Can dreams be passed down through families? As a child Jude suffered a recurrent nightmare: running through a dark forest, crying for her mother. Now her six-year-old niece, Summer, is having the same dream, and Jude is frightened for her.

A successful auctioneer, Jude is struggling to come to terms with the death of her husband. When she’s asked to value a collection of scientific instruments and manuscripts belonging to Anthony Wickham, a lonely 18th-century astronomer, she leaps at the chance to escape London for the untamed beauty of Norfolk, where she grew up.

As Jude untangles Wickham’s tragic story, she discovers threatening links to the present. What have Summer’s nightmares to do with Starbrough folly, the eerie crumbling tower in the woods from which Wickham and his adopted daughter Esther once viewed the night sky? With the help of Euan, a local naturalist, Jude searches for answers in the wild, haunting splendour of the Norfolk forests. Dare she leave behind the sadness in her own life and learn to love again?

This is a historical mystery that haunts one family, that is laced with a love story. Jude works for a prestigious auctioneer company in London. Things are looking bad for the company since the recession hit – that is until she receives a call from the Starbrough residence in Norfolk. They have a library which has many first additions and some historic star gazing equipment. Jude doesn’t know what to expect when she arrives in Norfolk – her old home. What she finds is an old folly, a niece having the same nightmares she used to have a family mystery and a lovely man…

I really enjoyed this book. It was not a quick read, but it was well worth reading. This is a book that encompasses the past and the present, love, history, astrology, travellers and family. The main focus of the book is the mystery. Jude is at Starbrough to look through and catalogue Anthony Wickham’s library collection, however, very early on she comes across a diary, not kept by Anthony, but his adopted daughter Esther. There are no records of Esther in the family archives – who was she? Where did she come from and what happened to her? Are the suspicions right – is she a girl from a noble background? If so, how did she end up lost at the side of the road in Norfolk, aged three? There are so many questions for Jude to answer. She roams around the countryside, hunting for clues – is there another diary? I really enjoyed this story line. Hore includes sections from Esther’s diary in the story – taking us back to her life – adding another dimension to the story.

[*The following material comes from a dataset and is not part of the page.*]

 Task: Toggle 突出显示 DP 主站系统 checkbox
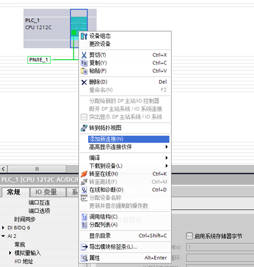click(x=84, y=117)
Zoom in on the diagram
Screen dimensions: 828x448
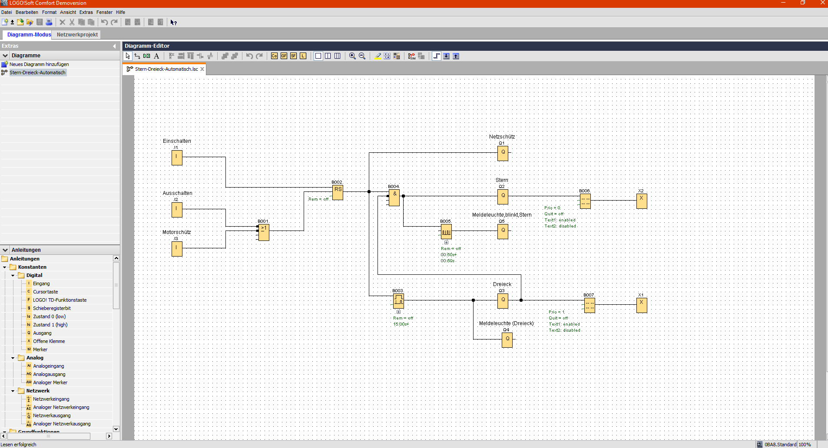352,56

Alongside this, Jude is still trying to recover from the death of her husband, her Gran has given her a necklace that belonged to her traveller friend, and wants Jude to find the friend to return the necklace and Jude is struggling with her sister Claire and the fact Claire’s daughter Summer is having the same nightmares that Jude used to have. What is the connection? Why is Summer having those dreams too? The most exciting part of the book was the climax at the end – Summer goes missing. Her dream leads her to the old folly – the building where Anthony Wickham used to star gaze. It is unsafe, possibly haunted and scares Summer. Yet she sleep walks there. It turns out, she is going to try and save Esther – who was locked up there after her father died – even though Esther lived in the 1800s. What is the connection between Esther and Summer?

All is revealed at the end – loose ends tied up and questions answered. Maybe the connections were too predictable and unrealistic, but I liked it! The ending is very neat – the family line that runs down to Summer and the Lord who happened to be working with the Jude’s auctioneer company. However, all answers were satisfying, and I enjoyed the way Hore wrapped the book up.

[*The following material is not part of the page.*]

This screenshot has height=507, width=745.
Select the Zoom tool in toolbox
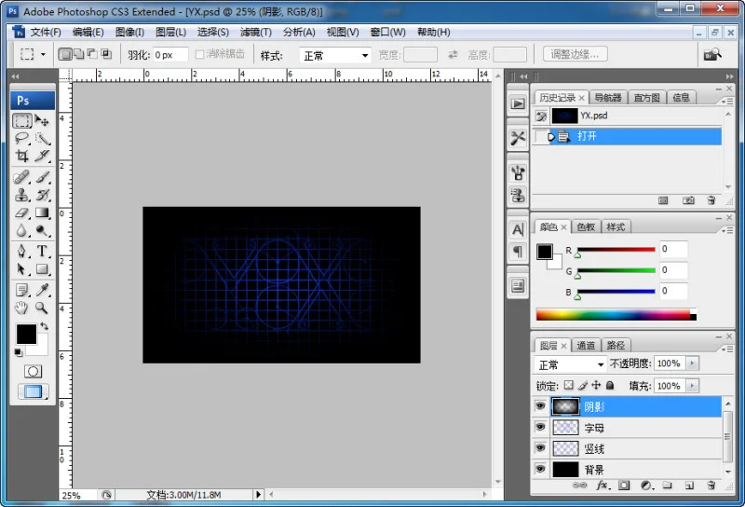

This is a complex book with many story lines, all linked fascinating. There is a love story – we get to see Jude’s broken heart healed by Euan – even though there was confusion about which sister he was falling for. Again, this romance is fairly predictable, but it was lovely anyway, and didn’t take over the story. It was a nice story that completed the book.

I thought all the characters were great to read about. I felt for Jude – finding it hard to relate to her sister, struggling with love and working hard to solve the Wickham mystery and get a great sale for her company. I really liked Chantel as well – the mother who lived at Starbrough Hall. She was caring, and loved the library – a great reason for me to like her!

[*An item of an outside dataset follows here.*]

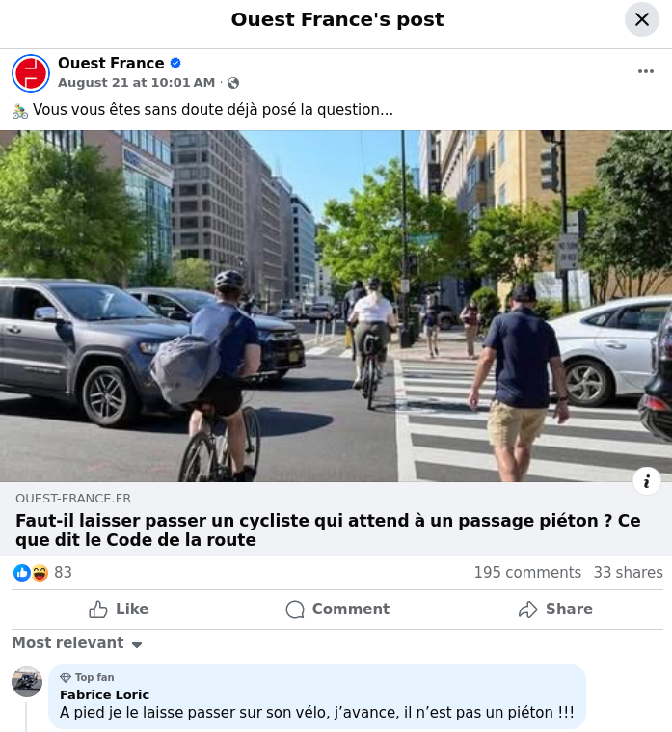Expand the Most relevant sorting dropdown
This screenshot has height=732, width=672.
[x=77, y=643]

This is a complex, exciting book. It has mystery, suspense and romance. This is the second book by Rachel Hore that I have read and I have really enjoyed both. She is fast becoming a favourite author and I highly recommend this book.

Categories: Reviews | Tags: , , | Leave a comment

Knitting Diaries by Debbie Macomber, Susan Mallery and Christina Skye


Addition: Review e-book from netGalley

Genre: Female fiction, romance

Rating: 4 out of 5

This is a collection of short stories, written by prolific chick-lit authors Debbie Macomber, Susan Mallery and Christina Skye.

Debbie Macomber

Knitting is a way of life: The Twenty-First Wish by Debbie Macomber

Anne Marie Roche and her adopted daughter, ten-year-old Ellen, have each written a list of twenty wishes – on which they included learning to knit. But Ellen has quietly added a twenty-first wish: that her mom will fall in love with Tim, Ellen’s birth father, who’s recently entered their lives…

This short story follows on from the Blossom Street stories. Anne Marie had recently adopted Ellen, a girl who had been bought up by her Grandma until her death. Ellen’s Dad – Tim, who didn’t know until he was a father until Ellen was adopted has been spending a lot of time with both his daughter and Anne Marie. Both adults developed feelings for each other but Tim had a fiancée. When she found out about Ellen, she went back to drinking, and Tim – a recovering alcohol left her. However, Anne Marie felt messed around Tim and decided to have nothing more to do with him. However, Ellen has one wish she has told no one – that Anne Marie and Tim fall in love. Will her wish come true?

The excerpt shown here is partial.